The debate over whether a product is a conceptual paradigm shift, or a tool-centric revolution is classic Microsoft. Microsoft loved this debate. I loved this debate. To me, whether something is a concept, or a tool has always been critical to reframe as a theory or a product. Once a problem is framed as a theory or a product, then you can shortcut many of the most significant ways big companies can mess up or ossify. The best thing to do is reframe what needs to be done as a product—get clarity on what would be built. Then build it. Shipping wins. Otherwise, the debates are left best in the classroom—that’s where I always diverged from the “boxes and BS” style of debate.
But getting a product built that changes things is vastly more difficult or even, arguably, impossible. Change for any organization is difficult.

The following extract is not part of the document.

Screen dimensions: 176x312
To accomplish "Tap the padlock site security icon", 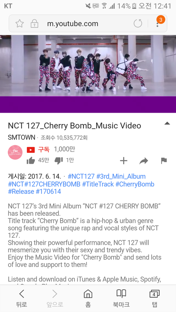I will tap(34, 24).
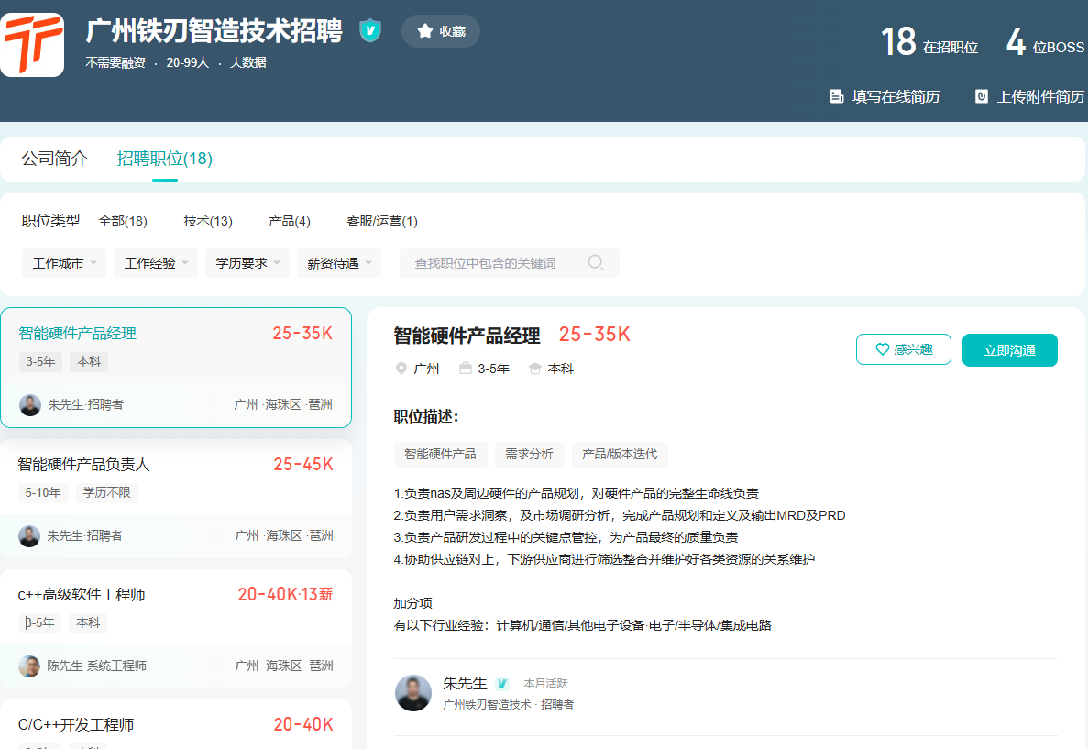Open the 工作经验 dropdown filter
Viewport: 1088px width, 749px height.
coord(156,263)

Change for a successful organization is even more difficult. Change for the most successful business in the history of business is, at least by my account, the ultimate degree of difficulty.
That brings me to the second clipping that occupied the rarified space of my relite for much of my management career, and that is a series of quotes about change. While I worked in a constant state of trying to change so many things, change was indeed at the core of nearly everything I worked on and worked towards. I don’t know why I thought and acted that way. I just did. As I reflect today, I am certain that participating in those early days of computing cemented the idea of change as I watched how our family business changed from analog to digital. This feeling of finding and embracing change was so clearly what enabled me to have the chutzpah as an under-30 person at Microsoft to assert the whole company would need to change to embrace the internet. We are a product of our experiences.
Change is very easy to write about. Resisting change is super easy to disparage. Yet every corporate and innovation failure is rooted in a failure to change. Maybe people on the team would not change. Maybe the organization would not change. Sometimes salespeople refused to embrace change. It might be that the distribution channel rejected change. Perhaps even customers or partners refused to consider change. For change to work requires overcoming a good deal of resistance and basic human nature. Too often, engineers just throw up their arms at the first resistance. Sometimes that’s all one can do in a big and successful organization.
Why is change so difficult in such an organization? It is important to define some of the reasons or attributes that cause change to be so difficult.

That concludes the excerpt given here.